# Task:
The entries that follow include a run beginning at the line with "Open the Feedback" and ending at the line with "The width and height of the screenshot is (1170, 898)."; restate that run word for word and leave the rest out.

# Stored items:
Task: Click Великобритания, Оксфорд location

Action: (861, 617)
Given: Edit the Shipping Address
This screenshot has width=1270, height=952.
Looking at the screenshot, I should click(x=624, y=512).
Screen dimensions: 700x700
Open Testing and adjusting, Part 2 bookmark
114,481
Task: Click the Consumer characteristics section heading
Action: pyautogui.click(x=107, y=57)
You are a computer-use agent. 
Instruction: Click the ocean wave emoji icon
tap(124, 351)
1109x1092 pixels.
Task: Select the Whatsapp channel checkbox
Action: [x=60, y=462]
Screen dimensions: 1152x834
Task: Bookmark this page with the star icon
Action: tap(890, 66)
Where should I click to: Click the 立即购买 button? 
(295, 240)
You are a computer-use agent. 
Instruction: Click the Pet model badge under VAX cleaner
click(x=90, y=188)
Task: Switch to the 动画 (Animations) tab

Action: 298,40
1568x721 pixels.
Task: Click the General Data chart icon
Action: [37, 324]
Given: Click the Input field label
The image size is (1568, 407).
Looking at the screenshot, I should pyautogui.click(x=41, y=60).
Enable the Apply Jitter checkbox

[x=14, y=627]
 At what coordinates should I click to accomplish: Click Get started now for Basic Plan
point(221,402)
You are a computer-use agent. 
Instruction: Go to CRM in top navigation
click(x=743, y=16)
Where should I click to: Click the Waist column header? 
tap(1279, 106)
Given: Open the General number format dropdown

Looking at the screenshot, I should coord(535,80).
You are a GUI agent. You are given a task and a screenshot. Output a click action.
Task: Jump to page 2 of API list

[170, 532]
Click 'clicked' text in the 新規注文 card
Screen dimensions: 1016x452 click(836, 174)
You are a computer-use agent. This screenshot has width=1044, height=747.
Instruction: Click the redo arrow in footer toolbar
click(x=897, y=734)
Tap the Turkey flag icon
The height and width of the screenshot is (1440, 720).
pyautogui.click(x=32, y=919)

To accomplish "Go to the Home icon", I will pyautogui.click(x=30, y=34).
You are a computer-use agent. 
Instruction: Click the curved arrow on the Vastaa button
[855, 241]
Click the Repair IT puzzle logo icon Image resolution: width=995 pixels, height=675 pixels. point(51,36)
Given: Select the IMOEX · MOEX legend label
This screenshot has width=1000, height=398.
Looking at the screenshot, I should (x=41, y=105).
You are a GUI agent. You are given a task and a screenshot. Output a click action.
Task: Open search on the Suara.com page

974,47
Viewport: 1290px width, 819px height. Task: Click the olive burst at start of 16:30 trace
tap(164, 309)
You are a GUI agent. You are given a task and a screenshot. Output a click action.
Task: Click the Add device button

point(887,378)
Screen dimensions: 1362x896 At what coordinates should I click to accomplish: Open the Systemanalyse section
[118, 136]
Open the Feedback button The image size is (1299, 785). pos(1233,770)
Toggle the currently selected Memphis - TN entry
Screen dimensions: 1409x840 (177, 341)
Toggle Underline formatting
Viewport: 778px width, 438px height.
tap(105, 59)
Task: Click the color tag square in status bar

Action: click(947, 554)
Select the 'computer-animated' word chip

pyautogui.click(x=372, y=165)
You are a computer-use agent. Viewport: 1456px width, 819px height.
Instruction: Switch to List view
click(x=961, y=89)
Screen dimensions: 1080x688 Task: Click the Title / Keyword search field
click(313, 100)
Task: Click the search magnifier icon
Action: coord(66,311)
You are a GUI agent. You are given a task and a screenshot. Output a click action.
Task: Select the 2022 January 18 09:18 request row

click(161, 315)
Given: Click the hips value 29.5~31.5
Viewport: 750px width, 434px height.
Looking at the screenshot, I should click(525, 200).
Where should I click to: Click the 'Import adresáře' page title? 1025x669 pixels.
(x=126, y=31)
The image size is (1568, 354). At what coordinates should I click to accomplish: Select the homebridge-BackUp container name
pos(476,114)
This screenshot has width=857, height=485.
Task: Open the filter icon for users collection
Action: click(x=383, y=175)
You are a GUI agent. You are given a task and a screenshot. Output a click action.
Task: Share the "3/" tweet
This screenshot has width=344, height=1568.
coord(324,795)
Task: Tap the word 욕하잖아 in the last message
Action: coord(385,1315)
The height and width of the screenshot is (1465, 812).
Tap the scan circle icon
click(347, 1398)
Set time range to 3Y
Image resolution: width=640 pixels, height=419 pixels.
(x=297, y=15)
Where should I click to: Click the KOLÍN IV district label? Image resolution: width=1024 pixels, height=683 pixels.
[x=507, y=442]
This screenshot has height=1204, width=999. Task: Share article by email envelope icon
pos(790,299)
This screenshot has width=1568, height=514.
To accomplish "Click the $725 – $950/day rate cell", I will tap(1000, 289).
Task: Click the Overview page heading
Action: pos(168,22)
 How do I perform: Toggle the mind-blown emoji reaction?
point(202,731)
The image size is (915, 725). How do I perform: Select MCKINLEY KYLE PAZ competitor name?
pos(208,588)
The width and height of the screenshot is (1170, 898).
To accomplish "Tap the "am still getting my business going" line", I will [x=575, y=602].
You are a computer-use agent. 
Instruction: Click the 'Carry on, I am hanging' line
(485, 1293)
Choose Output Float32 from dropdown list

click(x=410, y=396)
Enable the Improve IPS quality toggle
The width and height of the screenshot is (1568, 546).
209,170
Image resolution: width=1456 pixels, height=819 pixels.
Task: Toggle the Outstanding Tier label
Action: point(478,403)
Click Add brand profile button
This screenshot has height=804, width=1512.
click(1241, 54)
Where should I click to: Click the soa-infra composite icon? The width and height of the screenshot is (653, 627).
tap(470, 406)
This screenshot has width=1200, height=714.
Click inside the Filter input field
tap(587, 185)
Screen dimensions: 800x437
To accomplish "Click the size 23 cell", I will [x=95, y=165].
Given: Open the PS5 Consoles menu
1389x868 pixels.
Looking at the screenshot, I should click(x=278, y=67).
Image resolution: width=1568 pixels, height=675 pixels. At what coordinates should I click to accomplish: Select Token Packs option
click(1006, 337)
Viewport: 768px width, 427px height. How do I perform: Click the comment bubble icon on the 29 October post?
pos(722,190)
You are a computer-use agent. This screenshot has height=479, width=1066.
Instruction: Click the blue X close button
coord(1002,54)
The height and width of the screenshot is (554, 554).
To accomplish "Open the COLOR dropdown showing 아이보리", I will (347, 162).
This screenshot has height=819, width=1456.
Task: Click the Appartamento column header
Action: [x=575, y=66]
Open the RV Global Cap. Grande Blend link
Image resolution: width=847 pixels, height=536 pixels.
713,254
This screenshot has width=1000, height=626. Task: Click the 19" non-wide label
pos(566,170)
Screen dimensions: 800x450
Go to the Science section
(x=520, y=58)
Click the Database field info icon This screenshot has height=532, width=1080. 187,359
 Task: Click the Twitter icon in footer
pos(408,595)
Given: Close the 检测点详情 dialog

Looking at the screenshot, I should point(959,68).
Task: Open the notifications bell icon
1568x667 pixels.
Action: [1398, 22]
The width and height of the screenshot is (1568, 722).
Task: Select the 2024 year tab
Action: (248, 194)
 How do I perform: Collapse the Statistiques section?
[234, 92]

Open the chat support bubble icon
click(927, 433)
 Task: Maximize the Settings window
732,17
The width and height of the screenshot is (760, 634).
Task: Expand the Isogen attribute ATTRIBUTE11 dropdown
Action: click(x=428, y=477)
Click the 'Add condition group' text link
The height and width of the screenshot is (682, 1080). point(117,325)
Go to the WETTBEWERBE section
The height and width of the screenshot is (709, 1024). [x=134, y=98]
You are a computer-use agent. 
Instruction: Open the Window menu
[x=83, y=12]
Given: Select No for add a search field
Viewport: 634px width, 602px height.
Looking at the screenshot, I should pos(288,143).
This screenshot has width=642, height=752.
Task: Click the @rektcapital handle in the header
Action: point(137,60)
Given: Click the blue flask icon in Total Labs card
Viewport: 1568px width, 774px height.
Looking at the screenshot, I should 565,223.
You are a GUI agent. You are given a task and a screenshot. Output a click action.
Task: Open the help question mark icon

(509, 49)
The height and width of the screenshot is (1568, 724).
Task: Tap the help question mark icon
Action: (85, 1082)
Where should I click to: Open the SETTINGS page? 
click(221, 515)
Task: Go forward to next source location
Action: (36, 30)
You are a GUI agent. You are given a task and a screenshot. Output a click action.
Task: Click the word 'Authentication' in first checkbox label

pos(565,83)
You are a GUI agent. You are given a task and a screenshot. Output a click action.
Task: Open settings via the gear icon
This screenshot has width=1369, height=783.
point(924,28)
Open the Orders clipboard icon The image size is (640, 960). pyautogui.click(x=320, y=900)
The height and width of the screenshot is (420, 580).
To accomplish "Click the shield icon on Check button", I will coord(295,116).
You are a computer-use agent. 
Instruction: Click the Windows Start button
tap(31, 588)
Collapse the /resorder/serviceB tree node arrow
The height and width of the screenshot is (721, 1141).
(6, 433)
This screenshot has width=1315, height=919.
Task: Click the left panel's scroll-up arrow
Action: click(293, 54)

# Answer below:
Open the Feedback button The image size is (1299, 785). pos(1233,770)
Toggle the currently selected Memphis - TN entry
Screen dimensions: 1409x840 (177, 341)
Toggle Underline formatting
Viewport: 778px width, 438px height.
tap(105, 59)
Task: Click the color tag square in status bar

Action: click(947, 554)
Select the 'computer-animated' word chip

pyautogui.click(x=372, y=165)
You are a computer-use agent. Viewport: 1456px width, 819px height.
Instruction: Switch to List view
click(x=961, y=89)
Screen dimensions: 1080x688 Task: Click the Title / Keyword search field
click(313, 100)
Task: Click the search magnifier icon
Action: coord(66,311)
You are a GUI agent. You are given a task and a screenshot. Output a click action.
Task: Select the 2022 January 18 09:18 request row

click(161, 315)
Given: Click the hips value 29.5~31.5
Viewport: 750px width, 434px height.
Looking at the screenshot, I should click(525, 200).
Where should I click to: Click the 'Import adresáře' page title? 1025x669 pixels.
(x=126, y=31)
The image size is (1568, 354). At what coordinates should I click to accomplish: Select the homebridge-BackUp container name
pos(476,114)
This screenshot has width=857, height=485.
Task: Open the filter icon for users collection
Action: click(x=383, y=175)
You are a GUI agent. You are given a task and a screenshot. Output a click action.
Task: Share the "3/" tweet
This screenshot has width=344, height=1568.
coord(324,795)
Task: Tap the word 욕하잖아 in the last message
Action: coord(385,1315)
The height and width of the screenshot is (1465, 812).
Tap the scan circle icon
click(347, 1398)
Set time range to 3Y
Image resolution: width=640 pixels, height=419 pixels.
(x=297, y=15)
Where should I click to: Click the KOLÍN IV district label? Image resolution: width=1024 pixels, height=683 pixels.
[x=507, y=442]
This screenshot has height=1204, width=999. Task: Share article by email envelope icon
pos(790,299)
This screenshot has width=1568, height=514.
To accomplish "Click the $725 – $950/day rate cell", I will tap(1000, 289).
Task: Click the Overview page heading
Action: pos(168,22)
 How do I perform: Toggle the mind-blown emoji reaction?
point(202,731)
The image size is (915, 725). How do I perform: Select MCKINLEY KYLE PAZ competitor name?
pos(208,588)
The width and height of the screenshot is (1170, 898).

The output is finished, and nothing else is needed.